A Castiglione Messer Marino l’inferno è scoppiato la notte fra venerdì e sabato e, dopo ore di lavoro, è stato necessario chiedere l’intervento di un elicottero e di un canadair. Le fiamme sono partite venerdì sera in contrada Santa Barbara. L’origine del rogo sarebbe dolosa. A lanciare l’allarme è stato il vice comandante della stazione dei carabinieri, il maresciallo Giorgio Valente.
Sul posto sono intervenuti immediatamente i volontari della protezione civile Valtrigno. Poco dopo sono arrivate anche due squadre di vigili del fuoco di Vasto. All’alba i focolai più pericolosi erano spenti, ma altre lingue di fuoco hanno divorato il versante della collina che scende verso la valle del Sente, una zona estremamente impervia e difficile da raggiungere da terra.
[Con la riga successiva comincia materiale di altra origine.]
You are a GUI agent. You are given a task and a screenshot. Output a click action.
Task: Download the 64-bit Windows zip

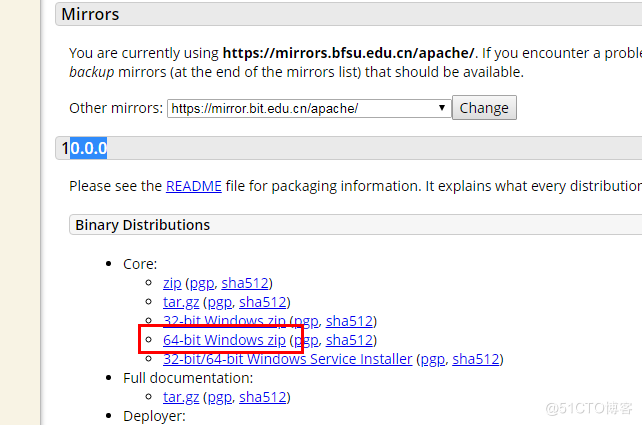tap(224, 340)

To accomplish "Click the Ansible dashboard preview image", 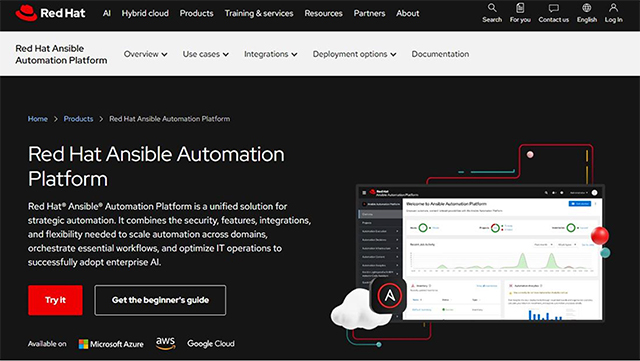I will 480,253.
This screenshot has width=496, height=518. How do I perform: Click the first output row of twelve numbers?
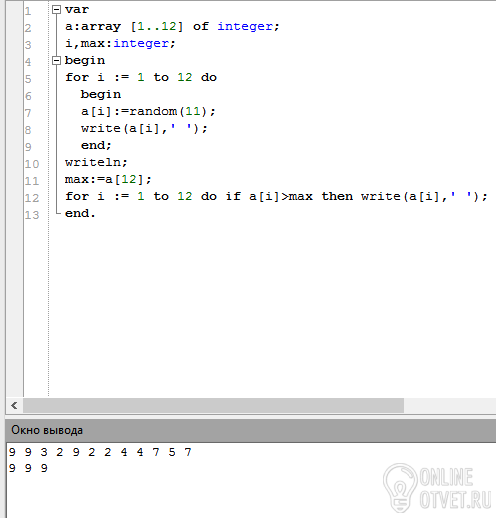[100, 452]
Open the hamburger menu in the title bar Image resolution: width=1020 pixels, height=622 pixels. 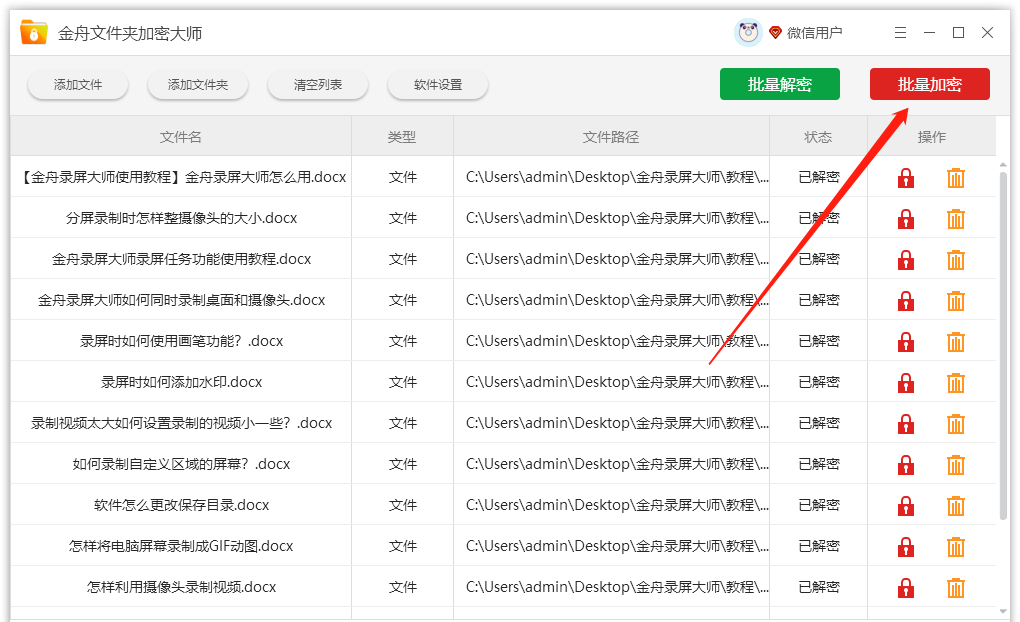899,32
Sulla collina sono stati fatti lanci di acqua dall’alto con gli elicotteri e i canadair. Sul posto sono arrivati anche gli uomini del corpo forestale dello Stato di Casoli che hanno richiesto l’intervento di mezzi aerei da Roma. Ora è aperta la caccia al piromane. Chi è in grado di aiutare gli investigatori lo faccia senza esitazione. Potrebbe essere la stessa persona che ha distrutto Liscia, dove è andato distrutto anche un ristorante. Dalla sua parte, lo scellerato ha avuto le condizioni climatiche: 40 gradi all’ombra e un forte vento di scirocco. In 48 ore il patrimonio ambientale dell’Alto Vastese ha subito un danno gravissimo. (p.c.)